Sector exposure is predominantly technology, spanning AI/ML, fintech, aerospace, enterprise software, and consumer platforms, with historical concentrations in aviation/aerospace exceeding 37%. The annual management fee is 2.5% of gross assets, contributing to total annual expenses of approximately 5-6.28% as reported in recent filings. Portfolio monitoring ensures balance, though no fixed rebalancing schedule is specified; fair value determinations follow board-approved procedures overseen by an independent committee.

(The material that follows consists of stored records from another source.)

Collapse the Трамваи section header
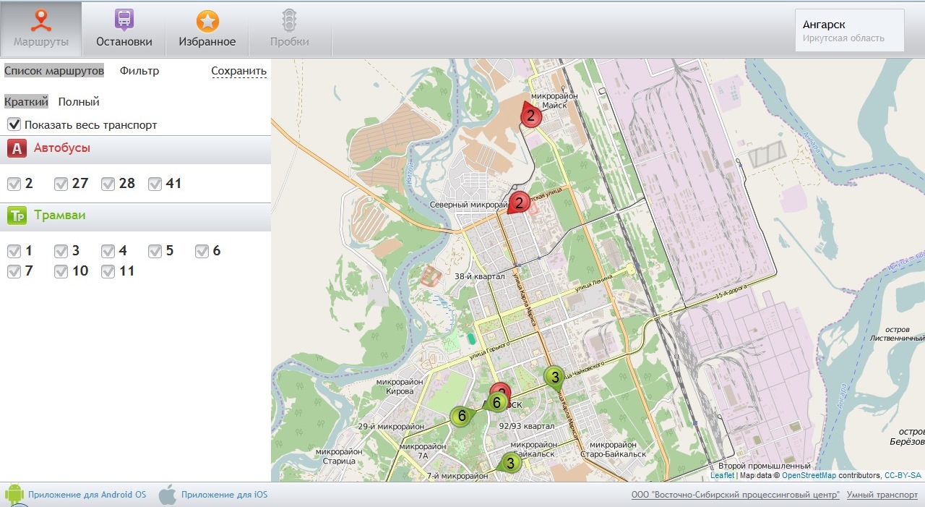pyautogui.click(x=135, y=216)
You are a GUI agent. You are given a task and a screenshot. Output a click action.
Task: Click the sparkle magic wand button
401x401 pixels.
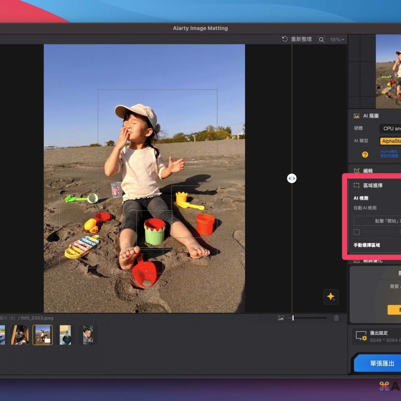331,296
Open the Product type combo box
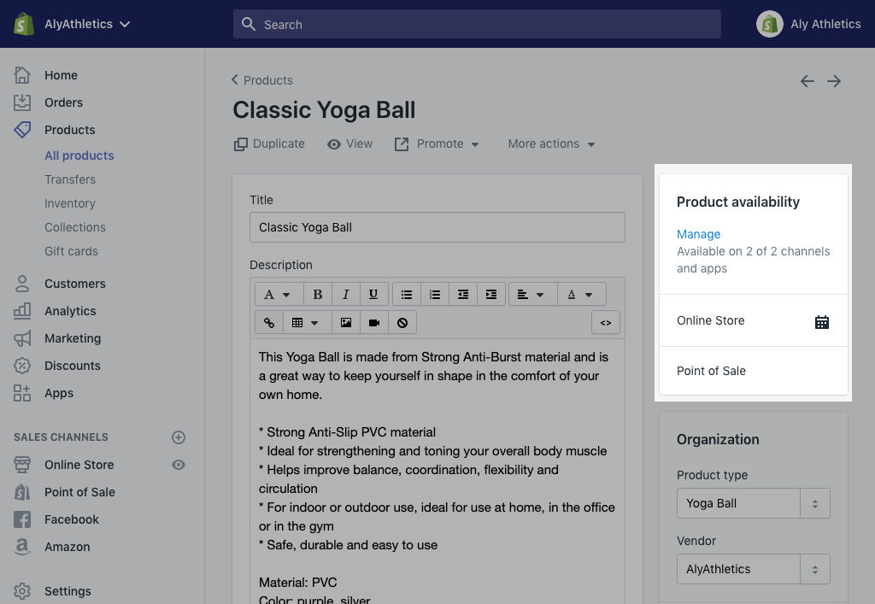875x604 pixels. 752,503
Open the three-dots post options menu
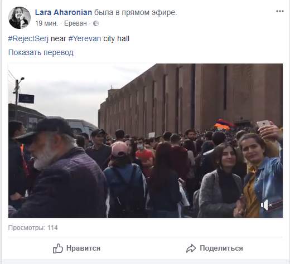 click(x=279, y=11)
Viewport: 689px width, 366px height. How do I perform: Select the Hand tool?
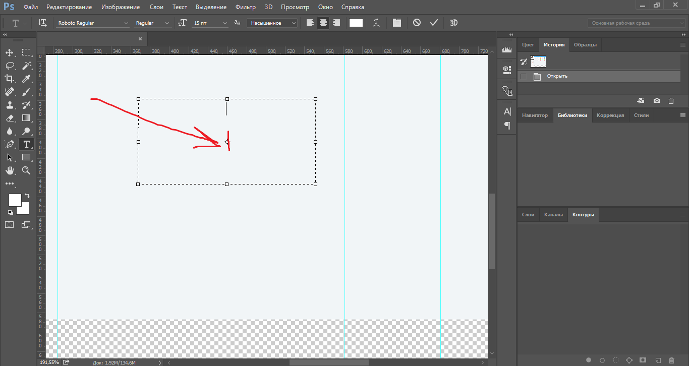(x=10, y=170)
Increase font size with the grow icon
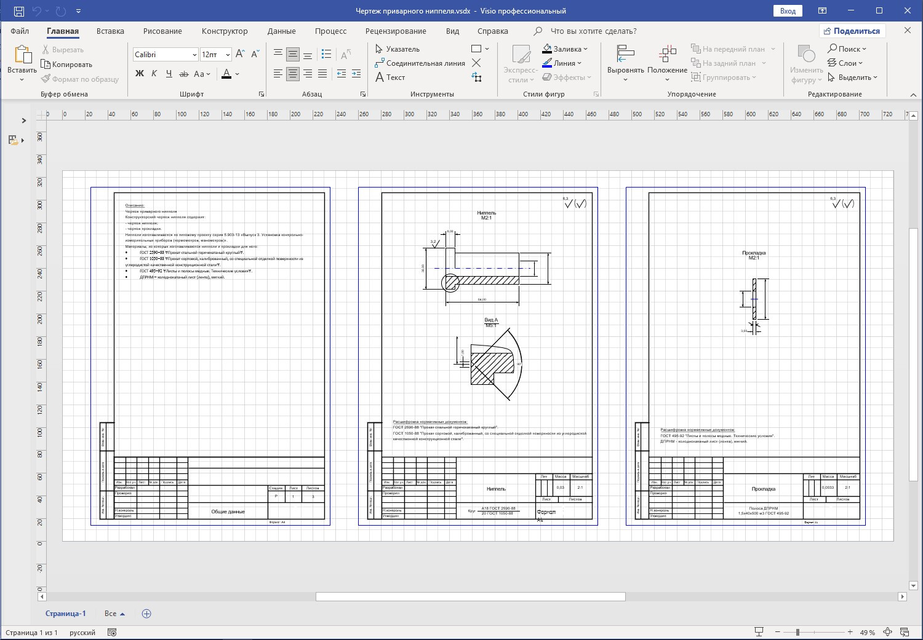This screenshot has height=640, width=923. coord(241,54)
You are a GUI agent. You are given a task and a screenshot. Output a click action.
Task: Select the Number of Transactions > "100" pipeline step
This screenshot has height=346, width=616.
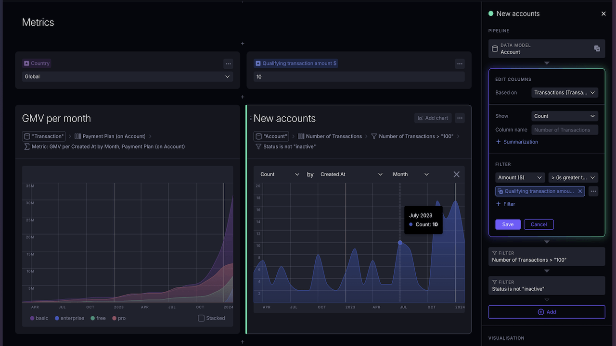546,257

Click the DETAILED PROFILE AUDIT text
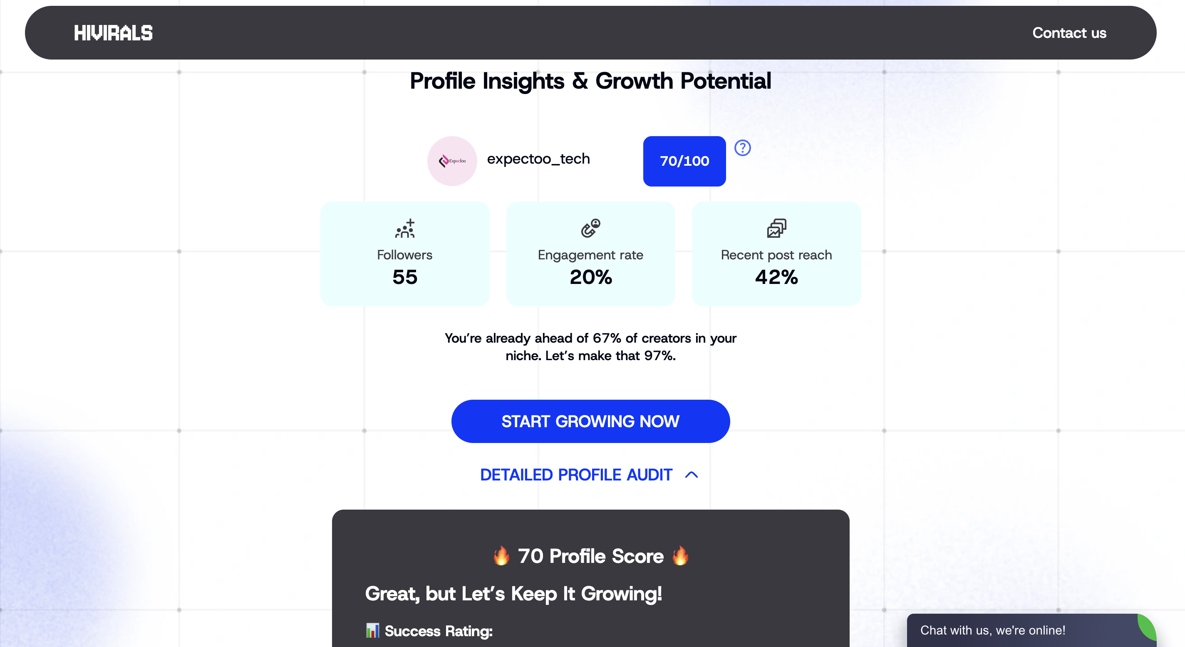point(576,475)
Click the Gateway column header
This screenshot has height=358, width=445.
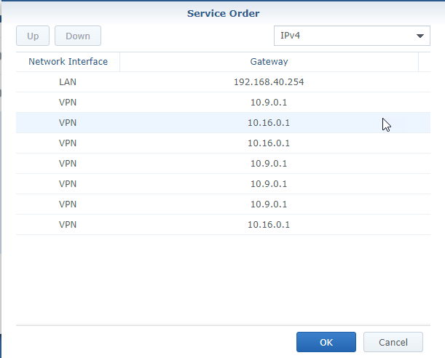[x=269, y=62]
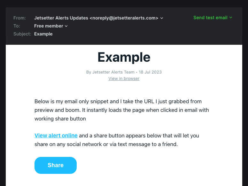Click the By Jetsetter Alerts Team byline
Image resolution: width=248 pixels, height=186 pixels.
point(110,72)
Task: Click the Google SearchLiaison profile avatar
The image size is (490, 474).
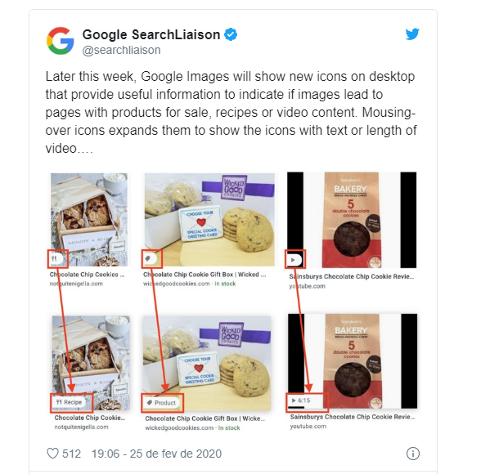Action: 60,41
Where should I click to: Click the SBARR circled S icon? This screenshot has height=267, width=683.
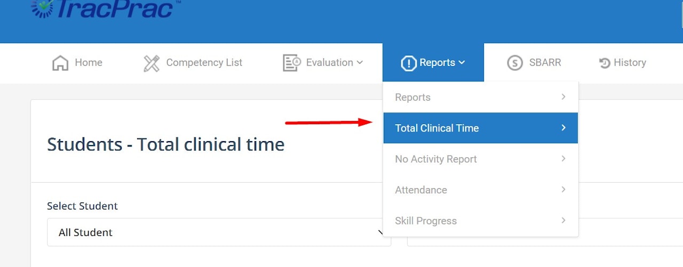point(514,63)
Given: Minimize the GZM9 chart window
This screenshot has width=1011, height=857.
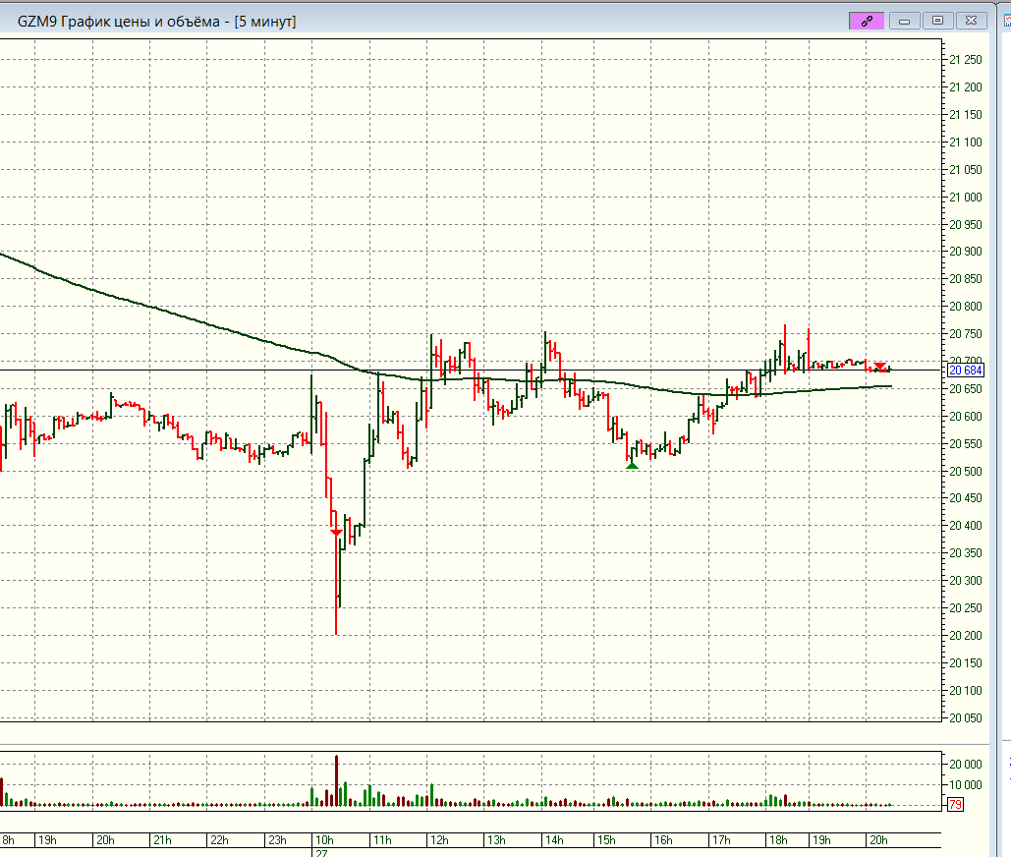Looking at the screenshot, I should (x=904, y=20).
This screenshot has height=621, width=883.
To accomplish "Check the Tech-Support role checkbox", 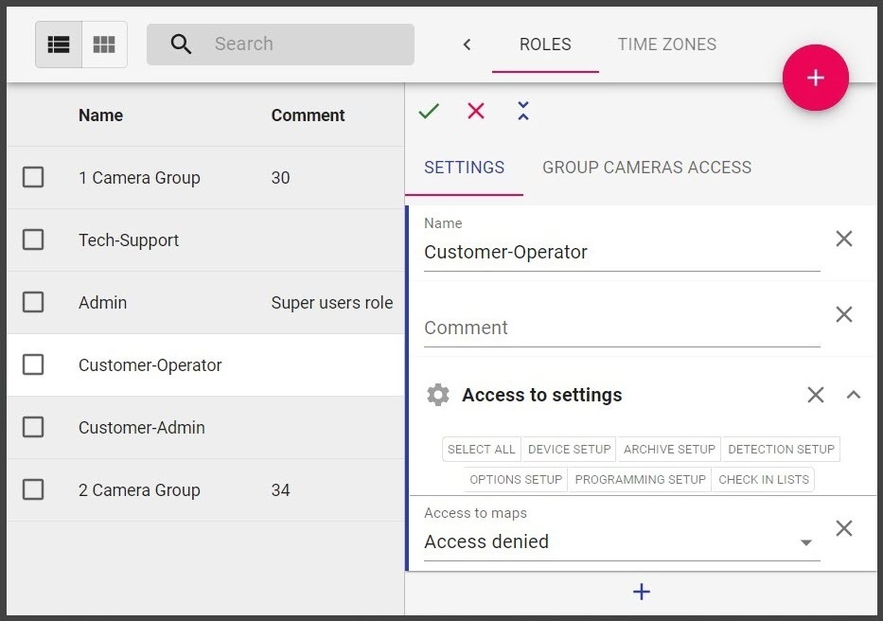I will (x=33, y=240).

The private technology sector, encompassing unicorns valued at $750 million or more, has ballooned into a $4.5 trillion asset class as companies delay public listings to scale amid favorable venture funding. Structural drivers include asset-light software models, network effects, and expansive total addressable markets in AI, space exploration, and fintech. Capital flows remain robust, with institutional investors deploying billions into late-stage rounds, supported by secondary marketplaces like Forge and CartaX that enhance liquidity without full IPOs.
Regulatory developments, such as SEC scrutiny on private valuations and potential reforms to accredited investor rules, could broaden access while introducing compliance hurdles. Macro factors like interest rate trajectories influence funding availability, with lower rates historically boosting venture activity. Geopolitical tensions and supply chain disruptions pose risks to hardware-intensive subsectors like aerospace. Meanwhile, catalysts include AI adoption surges, space commercialization via reusable rockets, and fintech globalization, though competition, technological obsolescence, and economic downturns remain headwinds for this high-growth space.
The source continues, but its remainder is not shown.